Personal information
- Full name: Liliane Simões Maestrini
- Born: 26 October 1987 (age 37) Vitória, Espírito Santo, Brazil
- Height: 6 ft 0 in (183 cm)

Honours
Women's beach volleyball
Representing Brazil
Pan American Games
| Bronze medal – third place | 2015 Toronto | Beach |
World Championships
| Bronze medal – third place | 2013 Stare Jabłonki | Beach |
World Tour
| Gold medal – first place | 2011 London | Beach |
| Silver medal – second place | 2013 Gstaad | Beach |
| Bronze medal – third place | 2013 Rome | Beach |
Youth World Championships
| Gold medal – first place | 2007 Modena | Beach U21 |
CEV Challenger & Satellites
| Gold medal – first place | 2009 Vaduz | Beach |

= Liliane Maestrini =

Brazilian beach volleyball player (born 1987)

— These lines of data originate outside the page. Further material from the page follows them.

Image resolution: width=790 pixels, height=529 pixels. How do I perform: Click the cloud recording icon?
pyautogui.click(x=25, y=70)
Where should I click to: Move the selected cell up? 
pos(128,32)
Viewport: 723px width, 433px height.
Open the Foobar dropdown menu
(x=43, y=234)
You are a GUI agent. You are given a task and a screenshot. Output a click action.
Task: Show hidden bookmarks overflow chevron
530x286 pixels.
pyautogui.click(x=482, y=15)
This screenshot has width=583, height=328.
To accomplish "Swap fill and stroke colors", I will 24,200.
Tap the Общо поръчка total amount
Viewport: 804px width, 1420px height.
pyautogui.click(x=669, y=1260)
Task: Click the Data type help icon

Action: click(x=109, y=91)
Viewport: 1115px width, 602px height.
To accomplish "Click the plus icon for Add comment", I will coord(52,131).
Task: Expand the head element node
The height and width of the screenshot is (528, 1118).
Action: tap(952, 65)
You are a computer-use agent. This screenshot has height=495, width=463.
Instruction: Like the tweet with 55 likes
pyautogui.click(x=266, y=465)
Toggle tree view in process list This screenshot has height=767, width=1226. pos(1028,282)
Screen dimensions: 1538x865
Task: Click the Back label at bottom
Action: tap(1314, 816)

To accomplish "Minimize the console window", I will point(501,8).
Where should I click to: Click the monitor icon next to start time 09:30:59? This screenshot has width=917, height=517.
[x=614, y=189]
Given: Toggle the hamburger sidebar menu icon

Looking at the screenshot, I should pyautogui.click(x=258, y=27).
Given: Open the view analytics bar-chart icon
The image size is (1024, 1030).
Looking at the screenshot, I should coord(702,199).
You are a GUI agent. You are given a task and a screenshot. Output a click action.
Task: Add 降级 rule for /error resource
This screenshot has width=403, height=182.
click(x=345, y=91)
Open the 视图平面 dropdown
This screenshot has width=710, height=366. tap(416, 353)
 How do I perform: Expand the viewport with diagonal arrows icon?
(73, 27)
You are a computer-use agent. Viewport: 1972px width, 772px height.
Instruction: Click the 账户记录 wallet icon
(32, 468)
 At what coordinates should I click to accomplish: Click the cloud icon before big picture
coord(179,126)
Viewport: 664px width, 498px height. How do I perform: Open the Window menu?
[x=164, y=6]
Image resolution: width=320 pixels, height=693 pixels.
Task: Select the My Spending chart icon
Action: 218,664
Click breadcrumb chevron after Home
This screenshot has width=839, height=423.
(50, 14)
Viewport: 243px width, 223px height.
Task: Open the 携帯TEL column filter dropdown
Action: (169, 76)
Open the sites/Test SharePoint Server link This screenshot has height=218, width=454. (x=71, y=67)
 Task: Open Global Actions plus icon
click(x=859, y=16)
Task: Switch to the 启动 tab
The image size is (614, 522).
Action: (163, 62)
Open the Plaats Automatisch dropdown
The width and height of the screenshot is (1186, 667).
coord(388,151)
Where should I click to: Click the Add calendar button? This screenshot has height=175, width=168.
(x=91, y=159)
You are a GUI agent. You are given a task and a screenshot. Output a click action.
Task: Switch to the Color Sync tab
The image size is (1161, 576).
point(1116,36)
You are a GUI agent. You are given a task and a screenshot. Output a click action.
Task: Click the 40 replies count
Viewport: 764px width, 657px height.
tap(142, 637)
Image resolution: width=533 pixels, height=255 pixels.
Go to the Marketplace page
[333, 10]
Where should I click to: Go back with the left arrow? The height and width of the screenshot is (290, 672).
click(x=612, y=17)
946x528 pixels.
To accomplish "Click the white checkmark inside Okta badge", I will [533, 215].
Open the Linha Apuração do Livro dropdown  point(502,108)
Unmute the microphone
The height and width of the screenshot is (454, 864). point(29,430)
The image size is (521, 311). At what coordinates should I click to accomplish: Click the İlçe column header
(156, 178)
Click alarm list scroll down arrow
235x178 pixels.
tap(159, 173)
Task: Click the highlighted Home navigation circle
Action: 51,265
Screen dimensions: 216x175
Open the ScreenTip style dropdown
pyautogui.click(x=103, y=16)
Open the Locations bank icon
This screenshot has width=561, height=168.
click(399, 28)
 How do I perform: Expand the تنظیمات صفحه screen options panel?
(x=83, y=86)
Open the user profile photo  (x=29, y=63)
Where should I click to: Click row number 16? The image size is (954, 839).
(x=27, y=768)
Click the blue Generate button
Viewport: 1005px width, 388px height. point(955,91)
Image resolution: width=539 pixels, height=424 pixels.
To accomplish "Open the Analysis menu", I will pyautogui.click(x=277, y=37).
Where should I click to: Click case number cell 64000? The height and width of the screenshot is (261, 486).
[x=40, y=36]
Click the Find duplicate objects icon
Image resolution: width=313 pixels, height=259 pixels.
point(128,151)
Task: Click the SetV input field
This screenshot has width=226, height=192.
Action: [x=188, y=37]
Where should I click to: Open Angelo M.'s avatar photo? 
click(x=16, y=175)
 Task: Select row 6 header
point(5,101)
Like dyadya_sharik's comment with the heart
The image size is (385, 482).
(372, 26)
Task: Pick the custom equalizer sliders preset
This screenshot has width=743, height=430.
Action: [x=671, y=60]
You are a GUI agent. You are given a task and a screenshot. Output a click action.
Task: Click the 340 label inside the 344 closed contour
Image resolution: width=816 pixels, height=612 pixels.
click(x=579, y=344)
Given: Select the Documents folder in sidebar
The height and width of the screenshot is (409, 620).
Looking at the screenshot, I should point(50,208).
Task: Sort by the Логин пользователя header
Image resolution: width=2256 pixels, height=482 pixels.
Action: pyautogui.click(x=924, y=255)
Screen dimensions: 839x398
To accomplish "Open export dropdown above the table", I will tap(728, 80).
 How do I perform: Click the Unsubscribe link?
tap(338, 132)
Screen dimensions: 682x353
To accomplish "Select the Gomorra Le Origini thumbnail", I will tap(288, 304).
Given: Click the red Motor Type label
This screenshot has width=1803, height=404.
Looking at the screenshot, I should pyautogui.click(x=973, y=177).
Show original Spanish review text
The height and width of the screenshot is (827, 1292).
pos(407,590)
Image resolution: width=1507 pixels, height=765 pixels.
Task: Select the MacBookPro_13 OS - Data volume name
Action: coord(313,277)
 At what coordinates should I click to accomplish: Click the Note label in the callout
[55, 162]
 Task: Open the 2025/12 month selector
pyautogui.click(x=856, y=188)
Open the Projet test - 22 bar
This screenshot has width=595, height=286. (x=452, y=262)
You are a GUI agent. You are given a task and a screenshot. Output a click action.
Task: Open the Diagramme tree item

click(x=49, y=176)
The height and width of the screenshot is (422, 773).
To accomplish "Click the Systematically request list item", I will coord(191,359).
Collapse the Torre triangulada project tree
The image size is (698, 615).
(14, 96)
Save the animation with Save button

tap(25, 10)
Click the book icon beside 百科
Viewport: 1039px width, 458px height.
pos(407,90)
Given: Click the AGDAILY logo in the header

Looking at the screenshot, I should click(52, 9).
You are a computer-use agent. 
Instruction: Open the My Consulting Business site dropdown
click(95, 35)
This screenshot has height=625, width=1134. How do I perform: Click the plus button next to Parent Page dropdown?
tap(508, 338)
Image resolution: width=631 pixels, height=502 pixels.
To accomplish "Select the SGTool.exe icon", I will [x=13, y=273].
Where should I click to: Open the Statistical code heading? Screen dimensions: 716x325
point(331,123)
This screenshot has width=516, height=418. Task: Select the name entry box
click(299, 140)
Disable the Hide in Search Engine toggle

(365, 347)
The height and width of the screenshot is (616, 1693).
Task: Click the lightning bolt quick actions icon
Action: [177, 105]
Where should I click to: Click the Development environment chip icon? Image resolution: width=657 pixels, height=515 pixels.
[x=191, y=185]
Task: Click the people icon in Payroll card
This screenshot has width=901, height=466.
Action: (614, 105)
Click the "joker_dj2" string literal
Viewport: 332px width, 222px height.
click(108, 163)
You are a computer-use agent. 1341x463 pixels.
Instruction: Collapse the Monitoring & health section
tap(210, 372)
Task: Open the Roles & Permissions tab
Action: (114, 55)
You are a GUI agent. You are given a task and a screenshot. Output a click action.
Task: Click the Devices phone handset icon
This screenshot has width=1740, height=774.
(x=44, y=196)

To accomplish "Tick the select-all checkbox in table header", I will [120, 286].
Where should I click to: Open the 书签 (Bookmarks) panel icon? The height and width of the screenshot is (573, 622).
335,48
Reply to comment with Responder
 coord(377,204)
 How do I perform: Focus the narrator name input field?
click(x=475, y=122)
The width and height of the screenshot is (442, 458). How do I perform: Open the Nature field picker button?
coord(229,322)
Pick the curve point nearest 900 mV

Liliane "Lili" Simões Maestrini (born 26 October 1987) is a Brazilian beach volleyball player.

She won bronze medals at the 2013 World Championships alongside her teammate Bárbara Seixas and the 2015 Pan American Games alongside Carolina Horta.

She is the 2007 World U21 Champion and has reached the podium in several FIVB Beach Volleyball World Tour tournaments.

==Personal life==
In August 2013, Liliane married fellow female player Larissa França.